À la tête de Roulers depuis 2012, le Tubizien Emile Rousseaux enchaîne les succès.

Depuis cinq saisons, le Knack Roulers a complètement renversé les forces en présence en Ligue A et réorienté l’épicentre du volley en Flandre Occidentale. Certes, les Roulariens avaient déjà connu le succès (cinq titres) avant 2012 mais ne disposaient pas encore à l’époque de la carte de visite de Maaseik (14 titres depuis 1991), l’ogre de l’époque. Quadruple champion de Belgique en titre, le Knack reste le grand favori à sa succession mais veut d’abord conserver la Coupe de Belgique ce dimanche dans le Clasico du volley belge. Ce succès, Roulers le doit à sa politique entreprise en 2012 amorcée avec l’arrivée d’Emile Rousseaux, pour qui c’était la deuxième expérience de ce genre après Guibertin. Ce fils d’agriculteur tubizien, en perpétuelle remise en question, s’est imposé dans un univers presqu’exclusivement flamand (il est devenu bilingue), relevant le défi : renouer avec le succès avec moins de moyens.

Un francophone à la tête du meilleur club belge actuel, c’est plutôt étonnant… Comment est-ce arrivé ?

"Au départ, je n’étais pas très intéressé. C’est ma femme et ma fille (NdlR : Helène, internationale) qui m’ont poussé en me disant que j’avais les qualités et que je réussirai. Moi, je suis plutôt un enseignant et j’aime enseigner. J’aime les relations avec les joueurs, les guider dans le processus d’entraînement."

Comment parvient-on à s’imposer de la sorte ?

"Quand je suis arrivé ici, la situation était très tendue. La situation du club (paiement, logement, structure…) était impeccable sauf l’aspect sportif. On a mis en place un projet de reconstruction avec moins de moyen et donc avec des joueurs belges et si possible de Flandre occidentale. En tant qu’entraîneur à l’école de volley de la fédération flamande, je suis alors venu avec des jeunes que je connaissais bien pour les avoir vu aussi en équipe nationale lorsque j’étais assistant de Claudio Gerwehr. Avant cela, personne n’avait autant osé parier sur le caractère belge d’une équipe. La sauce a très bien pris rapidement. Au départ, on m’avait donné deux ans pour atteindre la finale des playoffs. La première année, on réussissait le doublé et on raflait des prix individuels pour moi, mon fils comme rookie, mon libéro et le meilleur joueur de l’année. C’était une année fantastique."
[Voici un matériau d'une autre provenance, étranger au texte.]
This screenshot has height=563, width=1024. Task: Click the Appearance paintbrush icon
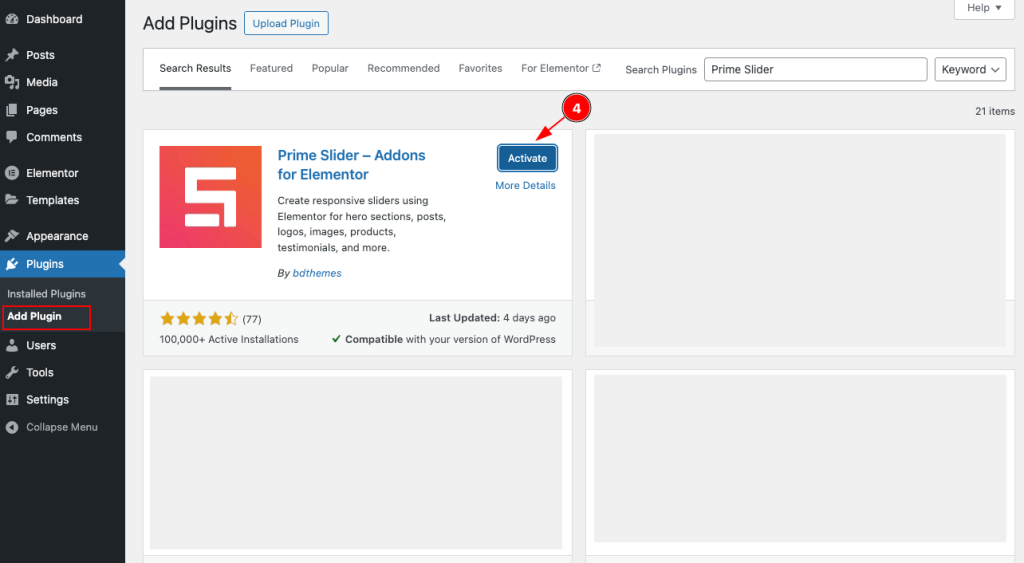pyautogui.click(x=12, y=236)
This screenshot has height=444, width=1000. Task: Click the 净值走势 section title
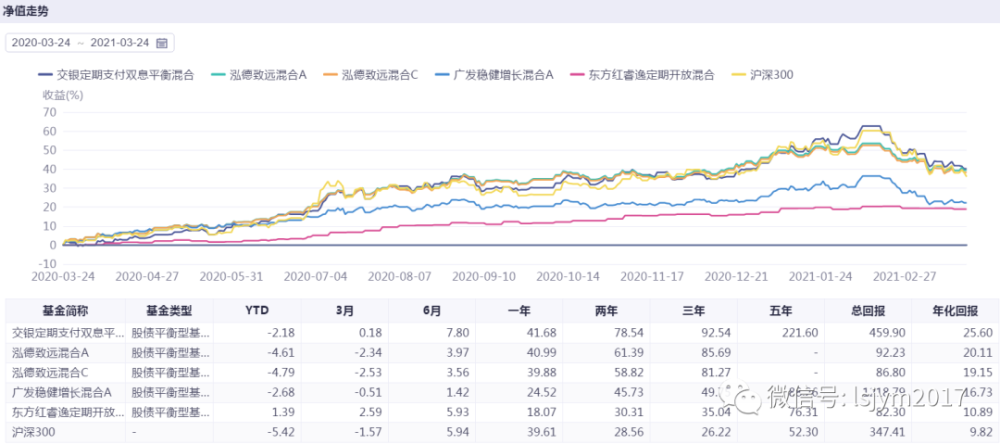31,11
Vous n’avez jamais douté ?

"J’ai toujours été confiant quant à mes qualités d’entraîneur de réaliser ce job mais les résultats sont conditionnés à une myriade de facteurs. Si votre meilleur joueur mange la mauvaise pizza la veille, sa mauvaise performance n’est pas due à votre boulot. On a réalisé des choses exceptionnelles mais on n’est jamais à l’abri d’une contre-performance."
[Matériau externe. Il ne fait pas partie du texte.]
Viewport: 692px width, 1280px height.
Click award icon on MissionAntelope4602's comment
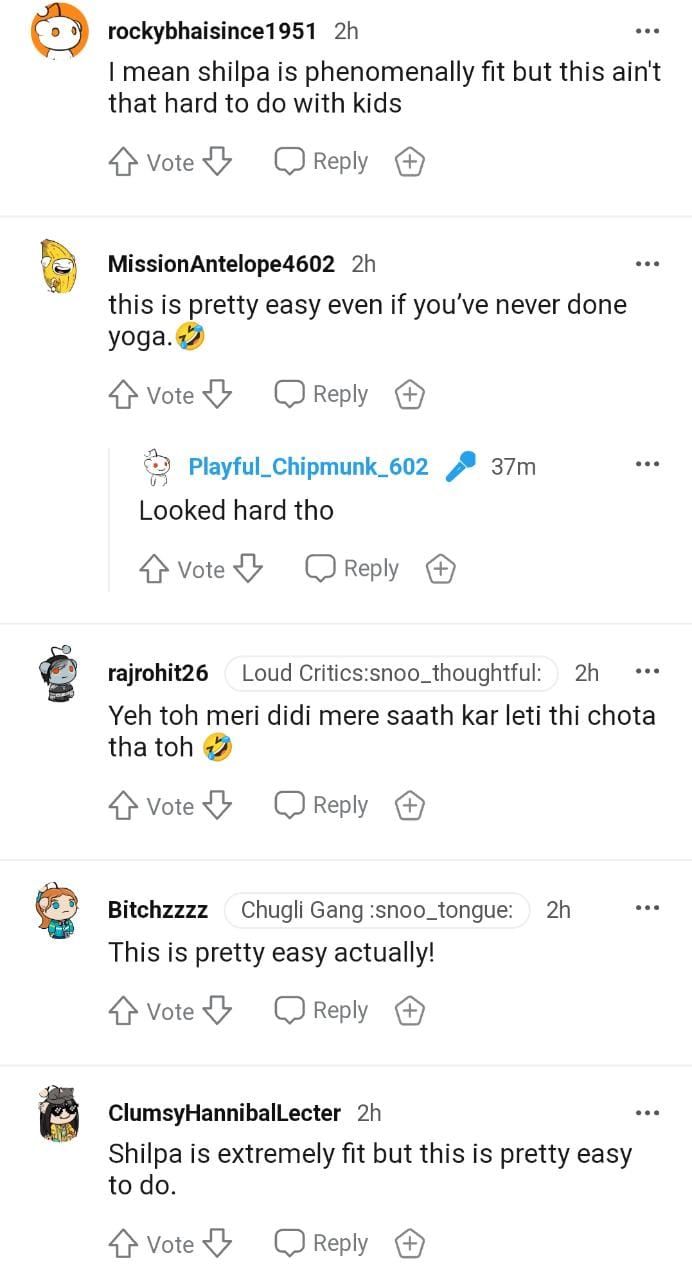[x=409, y=395]
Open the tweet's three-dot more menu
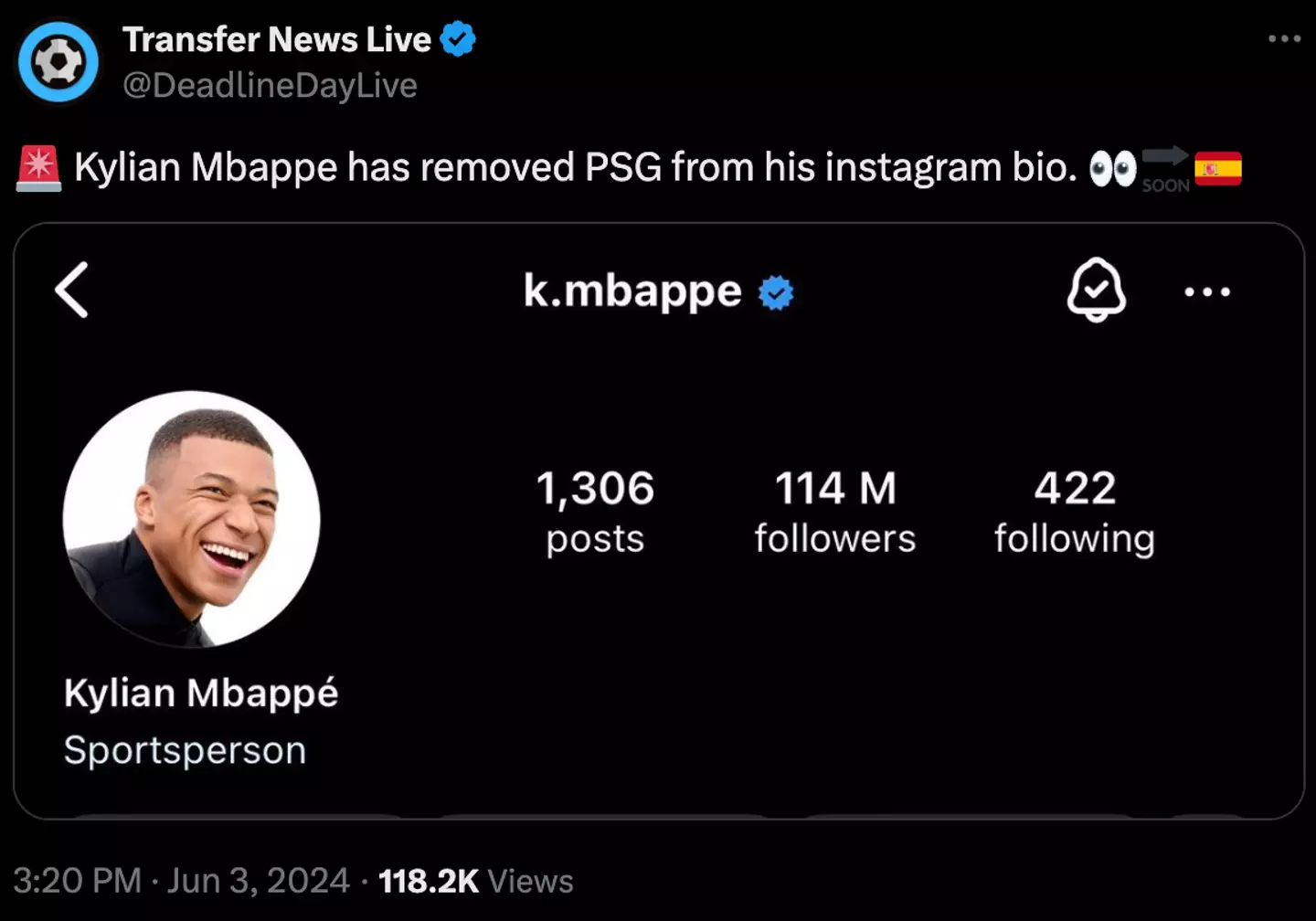 (1284, 38)
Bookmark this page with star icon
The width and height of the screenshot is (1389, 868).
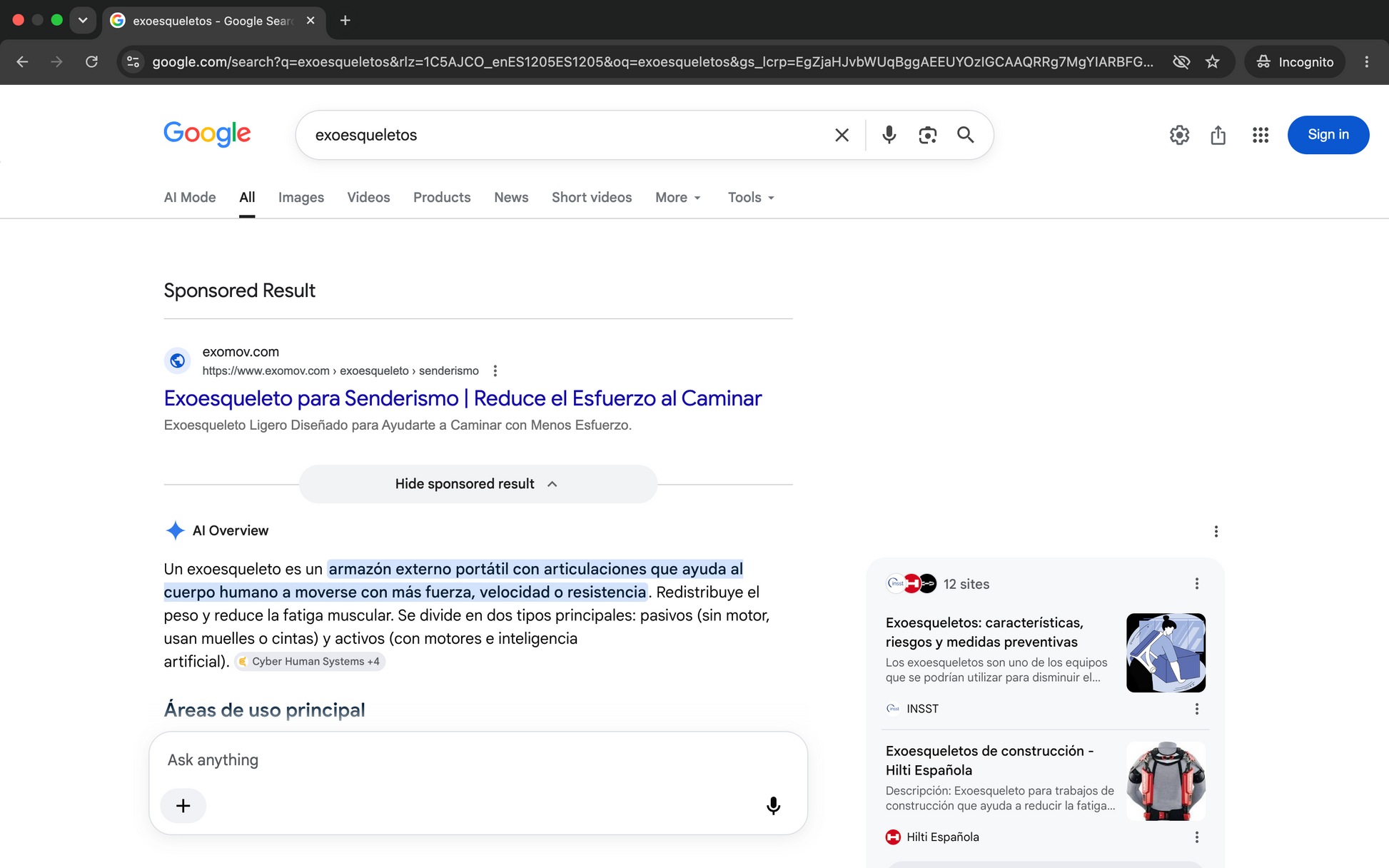coord(1212,62)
La saison prochaine, vous passerez le flambeau à votre assistant. Pour quel nouveau défi ?

"Ma prochaine destination n’est pas encore d’actualité. Je suis toujours enseignant (NdlR : Odysse Parnas de Dilbeek) et je veux garder cette partie de ma vie professionnelle qui me permet de garder une certaine liberté intellectuelle ou encore d’avoir une porte de sortie. J’ai la chance de travailler avec des enseignants de tout horizon comme Rudi Diels notamment. On s’alimente chacun. J’en suis à mon troisième, et donc dernier, cycle de deux ans au Schiervelde. Pourtant, le club m’a proposé une plus longue durée mais je ne veux pas. J’ai constamment besoin d’avoir un processus de renouvellement intellectuel, de ne pas voir la routine trop s’installer ou d’avoir le sentiment du déjà vu."

Avec l’enseignement, une aventure à l’étranger semble donc difficile ?

"Ce n’est pas impossible si maintenant, toutes les conditions sont réunies. La seule certitude est que je ne veux pas lâcher l’enseignement."